Findings: 18 587, 13 914, and 10 854 eligible patients initiated combination antiretroviral therapy in 1996-99, 2000-02, and 2003-05, respectively. 2056 (4.7%) deaths were observed during the study period, with crude mortality rates decreasing from 16.3 deaths per 1000 person-years in 1996-99 to 10.0 deaths per 1000 person-years in 2003-05. Potential years of life lost per 1000 person-years also decreased over the same time, from 366 to 189 years. Life expectancy at age 20 years increased from 36.1 (SE 0.6) years to 49.4 (0.5) years. Women had higher life expectancies than did men. Patients with presumed transmission via injecting drug use had lower life expectancies than did those from other transmission groups (32.6 [1.1] years vs 44.7 [0.3] years in 2003-05). Life expectancy was lower in patients with lower baseline CD4 cell counts than in those with higher baseline counts (32.4 [1.1] years for CD4 cell counts below 100 cells per muL vs 50.4 [0.4] years for counts of 200 cells per muL or more).

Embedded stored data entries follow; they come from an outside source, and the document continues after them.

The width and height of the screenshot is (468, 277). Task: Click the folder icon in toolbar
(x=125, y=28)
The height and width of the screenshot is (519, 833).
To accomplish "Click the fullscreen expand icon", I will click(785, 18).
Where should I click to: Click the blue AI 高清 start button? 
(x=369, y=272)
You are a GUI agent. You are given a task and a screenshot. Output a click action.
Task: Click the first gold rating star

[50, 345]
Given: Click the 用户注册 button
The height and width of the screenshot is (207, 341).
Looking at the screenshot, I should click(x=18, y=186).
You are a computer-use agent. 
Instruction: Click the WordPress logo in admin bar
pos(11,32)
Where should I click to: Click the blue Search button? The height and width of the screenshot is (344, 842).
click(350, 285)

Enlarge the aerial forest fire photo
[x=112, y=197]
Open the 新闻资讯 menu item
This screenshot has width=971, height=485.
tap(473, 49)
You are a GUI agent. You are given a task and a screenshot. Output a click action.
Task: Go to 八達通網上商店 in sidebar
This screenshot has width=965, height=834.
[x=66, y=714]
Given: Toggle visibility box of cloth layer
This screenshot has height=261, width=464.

Interpretation: Life expectancy in HIV-infected patients treated with combination antiretroviral therapy increased between 1996 and 2005, although there is considerable variability between subgroups of patients. The average number of years remaining to be lived at age 20 years was about two-thirds of that in the general population in these countries.

Conflict of interest statement

Conflict of interest statement

Michael Magavero has received grant support from Tibotec Therapuetics and Bristol-Myers Squibb. Robert Hogg, Amy Justice, Anna Hayden, Viviane Lima, Jan Christian Wasmuth, Ross Harris, Amanda Mocroft, Matthias Egger, Ard van Sigheim, and John Gill declares that they have no conflict of interest.